YANG ANDA KERJAKAN: Lanjutkan berita tentang epidemi penyakit pes di bawah ini, mulai setelah kalimat terakhir yang tercantum.

KUTIPAN YANG DIBERIKAN:
----
REPUBLIKA.CO.ID, JAKARTA -- Dalam rangka memperingati Hari Filsafat Dunia pada Kamis (19/11), Borobudur Writers and Cultural Festival (BWCF) 2020 mengambil tema Ekologi dan Bencana dalam Refleksi Kebudayaan Nusantara. Salah satu acaranya, yakni peluncuran buku dari empat penulis yang membahas wabah penyakit pada zaman kolonial.

Baca Juga

Salah satu penulisnya adalah Syefri Luwis yang sekaligus peneliti sejarah wabah Universitas Indonesia. Dia menulis buku Epidemi Penyakit Pes di Malang 1911-1916.

“Awalnya penyakit pes adalah penyakit antarhewan yang menular ke manusia lalu dari manusia ke manusia,” kata Syefri, dalam webinar BWCF, Kamis (19/11).

Ada beberapa faktor penyebaran pes di Indonesia. Pertama, dari faktor alam termasuk geografi, suhu, dan musim, kedua faktor transportasi, dan terakhir faktor ekonomi.

Sebelum menjelaskan penyebaran pes, dia merinci terlebih dahulu jenis penyakit pes. Penyakit pes ada tiga jenis.

Pertama, pes bubo atau biso. Kedua, pes paru-paru seperti TBC atau influenza yang bersifat airbone disease. Ketiga, pes septikemi.

Pada pes septikemi, bakteri langsung masuk ke jaringan darah tanpa ada tanda-tanda seperti pes bubo atau pes paru-paru. Ini juga merupakan pes mengerikan karena menelan korban banyak.
----
ENTRI HASIL EKSTRAKSI:
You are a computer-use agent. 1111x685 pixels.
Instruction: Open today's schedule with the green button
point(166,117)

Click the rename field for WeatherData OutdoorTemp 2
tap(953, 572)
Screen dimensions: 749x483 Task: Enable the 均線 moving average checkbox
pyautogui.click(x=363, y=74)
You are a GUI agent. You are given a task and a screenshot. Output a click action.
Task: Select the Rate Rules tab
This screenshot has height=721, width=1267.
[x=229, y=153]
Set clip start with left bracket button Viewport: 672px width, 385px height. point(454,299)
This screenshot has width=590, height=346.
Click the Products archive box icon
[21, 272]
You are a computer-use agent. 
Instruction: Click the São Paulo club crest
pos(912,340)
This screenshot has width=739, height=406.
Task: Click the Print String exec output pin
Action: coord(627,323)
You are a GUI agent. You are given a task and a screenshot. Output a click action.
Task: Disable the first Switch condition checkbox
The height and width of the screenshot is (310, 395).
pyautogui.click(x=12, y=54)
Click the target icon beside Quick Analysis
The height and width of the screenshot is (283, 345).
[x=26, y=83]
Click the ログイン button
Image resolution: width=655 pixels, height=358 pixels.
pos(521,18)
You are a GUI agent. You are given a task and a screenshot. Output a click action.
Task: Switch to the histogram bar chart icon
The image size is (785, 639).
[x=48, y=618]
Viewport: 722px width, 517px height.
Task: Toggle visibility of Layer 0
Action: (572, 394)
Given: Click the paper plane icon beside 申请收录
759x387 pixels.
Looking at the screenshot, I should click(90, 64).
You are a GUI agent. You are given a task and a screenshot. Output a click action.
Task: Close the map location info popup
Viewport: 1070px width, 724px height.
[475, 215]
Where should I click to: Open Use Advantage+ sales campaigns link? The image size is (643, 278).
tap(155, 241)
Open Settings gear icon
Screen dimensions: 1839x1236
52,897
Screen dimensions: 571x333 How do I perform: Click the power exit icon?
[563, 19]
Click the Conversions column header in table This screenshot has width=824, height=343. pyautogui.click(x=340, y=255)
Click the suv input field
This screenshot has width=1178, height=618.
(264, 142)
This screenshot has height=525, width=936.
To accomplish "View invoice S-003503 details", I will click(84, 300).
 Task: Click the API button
----
JAWABAN LATIHAN:
 

Penyakit pes pertama di Hindia Belanda terjadi pada 1905 di Tanjung Morawa, Deli Sumatra Utara yang memakan korban dua orang. Wabah mulai masuk pada 1910, ketika adanya impor beras dari Myanmar terutama di Pulau Jawa.

“Sebelumnya ada wabah di Myanmar. Impor beras juga dibutuhkan oleh Pemerintah Hindia Belanda untuk masyarakat, akhirnya dikirim beras ke Surabaya. Dari Surabaya baru dikirim ke Malang,” kata dia.

Ketika dikirim ke Malang, penyakit ini menyebar di Malang. Sebab, adanya faktor geografi yang mempengaruhi.

Malang terletak di wilayah yang lebih dingin. Kebetulan saat itu sedang musim hujan sehingga penyakit penyebaran antartikus lebih cepat sampai ke manusia. Ada banjir di antara Wlingi dan Malang yang menyebabkan kereta putus.

Petugas kolonial memberikan pengobatan terkait mewabahnya pes di Myanmar pada 1906. - (pinterest)

 

“Dari situ ada beras-beras yang dititipkan di gudang dekat stasiun yang akhirnya penyakit menyebar ke seluruh Malang,” jelas dia.

Syefri mengakatan dari November sampai Maret, korban sudah mencapai ribuan orang. Namun, pemerintah kolonial masih menyangkal keberadaan penyakit pes. Jika dirinci, korban pes pada 1911 dan 1912 sudah 2.000-an.

Tapi, dia ragu jumlah tersebut benar, lantaran berdasarkan laporan surat kabar, ada desa yang penduduknya habis. Menurutnya, jumlah korban lebih banyak daripada 2.000-an orang.

 

Kemudian, pada 1913 korban melonjak menjadi 11.384 orang. Jumlah meningkat karena dalam rentang waktu 1912 sampai 1913 di Malang dilakukan karantina pertama di Hindia Belanda.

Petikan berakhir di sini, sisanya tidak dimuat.